No such investigation had ever been run under the roof at
Langley.
Investigators knew
Jim would interview several experienced CIA officers for the position of deputy
branch chief, his top subordinate. But they secretly stacked the deck with
Maguire, who had much stronger credentials than the others. Maguire was a founding member of
the CTC, a distinction marking him as a “plank holder.” He knew the
territory, having worked against Middle East terrorists for years.
Maguire was a good
spy, and the kind of guy you’d join for a few rounds of bourbon. But
investigators looking to bring Jim to justice were more interested in the
skills Maguire had acquired in his former life as a Baltimore City cop. He had
worked long hours in the violent corners of Charm City’s neighborhoods, streets later made famous in the
TV series, “The Wire”. Maguire worked well with prosecutors and logged
countless hours on witness stands.
He
walked into Room 6E2911 that summer for his interview with Jim Nicholson, pictured above.
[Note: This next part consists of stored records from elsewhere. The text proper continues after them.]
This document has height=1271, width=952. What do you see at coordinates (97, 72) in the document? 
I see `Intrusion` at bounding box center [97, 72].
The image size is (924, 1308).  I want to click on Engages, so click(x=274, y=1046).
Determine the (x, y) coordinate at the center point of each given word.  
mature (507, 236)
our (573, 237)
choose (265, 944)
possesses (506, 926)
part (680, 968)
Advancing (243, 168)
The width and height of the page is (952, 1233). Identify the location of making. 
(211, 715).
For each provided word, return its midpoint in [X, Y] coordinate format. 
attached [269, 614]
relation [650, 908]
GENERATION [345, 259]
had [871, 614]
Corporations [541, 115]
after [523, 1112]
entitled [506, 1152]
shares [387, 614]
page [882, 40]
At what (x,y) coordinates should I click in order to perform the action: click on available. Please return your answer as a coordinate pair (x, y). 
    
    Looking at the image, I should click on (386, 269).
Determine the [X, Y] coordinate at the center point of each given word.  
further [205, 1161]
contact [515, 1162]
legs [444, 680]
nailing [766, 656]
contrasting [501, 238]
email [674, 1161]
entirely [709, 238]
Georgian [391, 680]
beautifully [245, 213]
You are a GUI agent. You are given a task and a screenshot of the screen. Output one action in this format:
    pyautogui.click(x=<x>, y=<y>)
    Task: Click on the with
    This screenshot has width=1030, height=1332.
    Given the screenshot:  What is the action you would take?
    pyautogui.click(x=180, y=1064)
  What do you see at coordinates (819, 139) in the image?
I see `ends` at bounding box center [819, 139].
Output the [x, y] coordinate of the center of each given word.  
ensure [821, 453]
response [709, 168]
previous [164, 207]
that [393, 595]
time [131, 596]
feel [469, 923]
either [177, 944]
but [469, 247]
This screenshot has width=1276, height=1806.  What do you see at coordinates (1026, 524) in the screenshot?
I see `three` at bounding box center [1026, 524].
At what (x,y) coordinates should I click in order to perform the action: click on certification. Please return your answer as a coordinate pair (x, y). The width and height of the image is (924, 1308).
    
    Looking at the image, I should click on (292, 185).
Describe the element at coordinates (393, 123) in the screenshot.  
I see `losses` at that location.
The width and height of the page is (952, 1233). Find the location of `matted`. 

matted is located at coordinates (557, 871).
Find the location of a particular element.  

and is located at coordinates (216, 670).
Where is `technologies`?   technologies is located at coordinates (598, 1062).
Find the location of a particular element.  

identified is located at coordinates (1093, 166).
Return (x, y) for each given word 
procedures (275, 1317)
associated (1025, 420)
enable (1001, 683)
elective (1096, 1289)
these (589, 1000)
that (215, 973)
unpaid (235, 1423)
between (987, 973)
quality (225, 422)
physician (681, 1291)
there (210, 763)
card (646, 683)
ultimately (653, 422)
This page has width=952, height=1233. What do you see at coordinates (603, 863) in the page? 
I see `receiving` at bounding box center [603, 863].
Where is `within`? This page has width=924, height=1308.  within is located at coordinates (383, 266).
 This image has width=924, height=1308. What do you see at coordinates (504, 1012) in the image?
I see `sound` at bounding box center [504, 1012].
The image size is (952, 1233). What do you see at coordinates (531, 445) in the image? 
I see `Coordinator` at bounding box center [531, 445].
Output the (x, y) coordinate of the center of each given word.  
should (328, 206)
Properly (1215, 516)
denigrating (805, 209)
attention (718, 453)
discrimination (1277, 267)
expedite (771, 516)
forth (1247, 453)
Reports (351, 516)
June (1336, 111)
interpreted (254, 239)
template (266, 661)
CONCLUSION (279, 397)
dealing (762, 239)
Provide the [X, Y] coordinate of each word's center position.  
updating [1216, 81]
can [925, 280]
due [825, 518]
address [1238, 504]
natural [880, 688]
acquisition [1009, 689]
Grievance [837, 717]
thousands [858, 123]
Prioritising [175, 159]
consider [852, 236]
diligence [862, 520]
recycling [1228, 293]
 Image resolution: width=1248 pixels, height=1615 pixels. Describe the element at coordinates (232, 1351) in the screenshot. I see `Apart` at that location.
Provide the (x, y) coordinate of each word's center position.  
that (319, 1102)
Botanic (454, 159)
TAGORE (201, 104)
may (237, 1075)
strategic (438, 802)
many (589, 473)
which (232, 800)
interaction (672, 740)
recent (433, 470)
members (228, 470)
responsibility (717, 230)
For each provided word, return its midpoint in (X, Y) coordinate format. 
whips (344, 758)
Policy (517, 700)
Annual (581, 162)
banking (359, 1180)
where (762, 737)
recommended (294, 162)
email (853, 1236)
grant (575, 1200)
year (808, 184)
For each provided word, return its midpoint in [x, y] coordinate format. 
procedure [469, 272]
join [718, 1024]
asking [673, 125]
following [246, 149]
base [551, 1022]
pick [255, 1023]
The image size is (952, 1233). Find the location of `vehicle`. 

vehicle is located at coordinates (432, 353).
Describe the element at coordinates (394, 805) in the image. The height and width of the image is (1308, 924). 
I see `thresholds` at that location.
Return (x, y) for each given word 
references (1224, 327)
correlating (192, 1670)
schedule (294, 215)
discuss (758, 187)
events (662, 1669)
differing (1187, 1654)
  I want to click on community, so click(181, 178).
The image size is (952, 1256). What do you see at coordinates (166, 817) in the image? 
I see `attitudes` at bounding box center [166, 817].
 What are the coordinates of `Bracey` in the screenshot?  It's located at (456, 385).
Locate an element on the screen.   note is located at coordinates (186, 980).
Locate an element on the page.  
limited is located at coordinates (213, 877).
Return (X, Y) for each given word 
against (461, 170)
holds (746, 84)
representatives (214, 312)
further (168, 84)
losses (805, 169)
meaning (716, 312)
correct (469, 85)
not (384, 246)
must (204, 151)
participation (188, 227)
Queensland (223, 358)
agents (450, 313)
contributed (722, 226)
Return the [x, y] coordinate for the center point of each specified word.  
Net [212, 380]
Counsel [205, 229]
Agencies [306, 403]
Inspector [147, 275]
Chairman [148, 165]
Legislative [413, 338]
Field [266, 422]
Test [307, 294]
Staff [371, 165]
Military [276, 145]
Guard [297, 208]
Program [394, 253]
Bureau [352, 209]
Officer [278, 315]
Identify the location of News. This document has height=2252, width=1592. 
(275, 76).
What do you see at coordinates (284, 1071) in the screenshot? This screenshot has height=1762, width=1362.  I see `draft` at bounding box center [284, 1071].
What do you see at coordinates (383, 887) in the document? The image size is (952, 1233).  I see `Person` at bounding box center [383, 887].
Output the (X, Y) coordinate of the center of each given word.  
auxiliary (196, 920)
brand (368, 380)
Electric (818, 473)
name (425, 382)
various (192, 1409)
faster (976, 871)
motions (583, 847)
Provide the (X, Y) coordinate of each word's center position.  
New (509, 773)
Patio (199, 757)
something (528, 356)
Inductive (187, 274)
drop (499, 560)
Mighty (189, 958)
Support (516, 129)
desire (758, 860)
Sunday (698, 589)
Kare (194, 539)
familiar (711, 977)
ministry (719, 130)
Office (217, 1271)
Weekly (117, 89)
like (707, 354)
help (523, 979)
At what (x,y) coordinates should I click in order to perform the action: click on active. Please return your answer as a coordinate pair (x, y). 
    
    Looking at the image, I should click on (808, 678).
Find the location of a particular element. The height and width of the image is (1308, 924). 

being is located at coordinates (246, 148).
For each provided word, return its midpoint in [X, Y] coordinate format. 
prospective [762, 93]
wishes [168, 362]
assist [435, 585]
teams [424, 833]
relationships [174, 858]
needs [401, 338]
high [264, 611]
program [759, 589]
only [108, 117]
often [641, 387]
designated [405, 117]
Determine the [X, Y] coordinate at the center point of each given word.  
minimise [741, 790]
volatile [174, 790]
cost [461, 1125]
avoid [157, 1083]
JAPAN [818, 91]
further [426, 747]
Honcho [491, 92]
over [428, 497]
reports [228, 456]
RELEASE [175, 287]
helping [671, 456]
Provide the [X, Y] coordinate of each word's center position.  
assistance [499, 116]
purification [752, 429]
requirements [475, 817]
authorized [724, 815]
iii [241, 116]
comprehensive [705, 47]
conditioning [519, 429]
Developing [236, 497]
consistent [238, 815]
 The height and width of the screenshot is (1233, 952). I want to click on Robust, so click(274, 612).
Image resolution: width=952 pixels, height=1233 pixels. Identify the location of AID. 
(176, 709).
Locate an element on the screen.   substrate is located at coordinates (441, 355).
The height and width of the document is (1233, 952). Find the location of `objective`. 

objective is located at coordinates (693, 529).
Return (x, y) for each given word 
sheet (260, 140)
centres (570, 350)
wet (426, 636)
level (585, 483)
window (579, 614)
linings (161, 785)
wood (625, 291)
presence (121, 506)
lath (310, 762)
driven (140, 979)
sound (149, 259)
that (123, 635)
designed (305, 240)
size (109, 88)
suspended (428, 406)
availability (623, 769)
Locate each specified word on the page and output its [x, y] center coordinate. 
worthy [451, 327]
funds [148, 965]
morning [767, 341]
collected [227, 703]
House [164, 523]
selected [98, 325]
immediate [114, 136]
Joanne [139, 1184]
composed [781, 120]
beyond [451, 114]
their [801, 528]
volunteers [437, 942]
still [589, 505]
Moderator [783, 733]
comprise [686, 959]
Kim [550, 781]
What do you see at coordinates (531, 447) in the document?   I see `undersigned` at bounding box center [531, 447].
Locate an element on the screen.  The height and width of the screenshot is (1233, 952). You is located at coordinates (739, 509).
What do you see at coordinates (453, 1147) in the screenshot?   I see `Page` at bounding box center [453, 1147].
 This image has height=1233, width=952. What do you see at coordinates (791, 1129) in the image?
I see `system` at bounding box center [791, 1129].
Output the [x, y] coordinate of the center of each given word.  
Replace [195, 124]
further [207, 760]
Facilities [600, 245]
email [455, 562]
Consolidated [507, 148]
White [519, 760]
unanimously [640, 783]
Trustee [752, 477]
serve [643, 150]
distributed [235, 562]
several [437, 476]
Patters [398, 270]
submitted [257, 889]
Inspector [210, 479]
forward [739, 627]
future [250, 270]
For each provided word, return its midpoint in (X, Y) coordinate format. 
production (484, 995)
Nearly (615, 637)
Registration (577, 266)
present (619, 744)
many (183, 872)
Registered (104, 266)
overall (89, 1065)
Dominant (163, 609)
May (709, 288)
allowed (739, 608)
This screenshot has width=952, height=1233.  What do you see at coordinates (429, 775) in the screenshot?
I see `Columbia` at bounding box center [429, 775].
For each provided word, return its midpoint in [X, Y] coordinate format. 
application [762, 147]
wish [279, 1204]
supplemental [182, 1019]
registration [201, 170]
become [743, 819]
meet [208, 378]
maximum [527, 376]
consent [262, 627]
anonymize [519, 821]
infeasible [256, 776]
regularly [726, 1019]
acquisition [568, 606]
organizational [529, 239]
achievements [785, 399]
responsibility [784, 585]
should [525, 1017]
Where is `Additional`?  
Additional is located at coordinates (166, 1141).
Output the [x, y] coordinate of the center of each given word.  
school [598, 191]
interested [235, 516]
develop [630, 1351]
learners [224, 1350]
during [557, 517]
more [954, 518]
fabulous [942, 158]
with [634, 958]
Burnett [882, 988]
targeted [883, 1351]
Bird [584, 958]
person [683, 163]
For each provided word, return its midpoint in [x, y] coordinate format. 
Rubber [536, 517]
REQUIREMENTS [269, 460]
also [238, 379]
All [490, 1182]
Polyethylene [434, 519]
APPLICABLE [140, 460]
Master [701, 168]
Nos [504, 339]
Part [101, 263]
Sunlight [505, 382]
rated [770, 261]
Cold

They took seats
in Jim’s office, which sat behind a heavy cipher- locked door on the far end of
a bullpen of case officers and career trainees. Much was revealed to Maguire
when he sneaked a glance at the I-love-me walls flanking his prospective boss’s desk. Everywhere
he looked there were framed photos of Jim, certificates, military awards, and
other commendations. It was clear the guy was smart, and liked himself. A lot.
“He was a good
interviewer,” Maguire recalled. “He was looking for somebody who knew what they
were doing, understood the target, somebody he could rely on—somebody he could
use.”
Maguire recited
his bona fides to Jim, explaining that he was an experienced hand, good at
cultivating assets, and was happy to put some of his best Middle East contacts
back on the payroll. He said his assets could help Jim’s branch identify and
break up cells of Islamic fundamentalists bent on killing Americans or
otherwise threatening U.S. security.
Jim wondered how a
talented case officer had fallen so far, ending up in HR. So Maguire leveled
with him. He’d pissed off Richter, who had cast him into the abyss. Maguire
joked about wanting to jump out the window, but HR was on the second floor and
he’d only break a bunch of bones. The two veteran spies shared a laugh. Jim
knew Richter, and he’d certainly faced his own hassles with agency bureaucracy.
But although he appreciated Maguire’s dire predicament, he couldn’t promise him
anything.
Maguire walked out
thinking he’d nailed the interview. But he knew Jim wasn’t about to hire him
until he’d worked the hallway file: the informal vetting of prospective
employees in the corridors, back offices, and massive food court on the first
floor of the agency’s Original Headquarters Building. There were plenty of
people inside who would vouch for Maguire’s native talent as a spy, and a
couple who could f**k things up with a mixed review.
Investigators
crossed their fingers. Without somebody working for them inside Jim’s locked
office, there was no telling how many of the nation’s most closely guarded
secrets Jim would purloin and sell to the Russians during daylight duties in
the CTC.
Weeks
later, Maguire picked up an envelope addressed to him at work. Inside was a
directive from the personnel division. The CIA bureaucracy was so big that if
you moved from one part of the agency to another, even laterally, someone had
to create paperwork to update your salary and benefits. The papers told Maguire
to report immediately as deputy branch chief in the CTC under Jim Nicholson.
This was his passport out of the Death Star, and a chance to try his spy skills against one of the
shrewdest characters he’d ever met.
Not long after
Maguire got word he would be working for Jim, Redmond called him for a meeting in one of the
agency’s “black rooms,” offices with no descriptors on the door, just cipher
locks. There he found himself buttonholed by the veteran counterintelligence
supervisor who had headed
the long-in-coming apprehension of Rick Ames. Redmond confided in Maguire that
if he performed well in his undercover role, he’d serve his country admirably
and notch a major milestone in his career.
“If you f**k it
up,” he said, “you’re finished. So don’t f**k it up.” Below, Jim Nicholson, was arrested at Dulles Int'l Airport in 1996.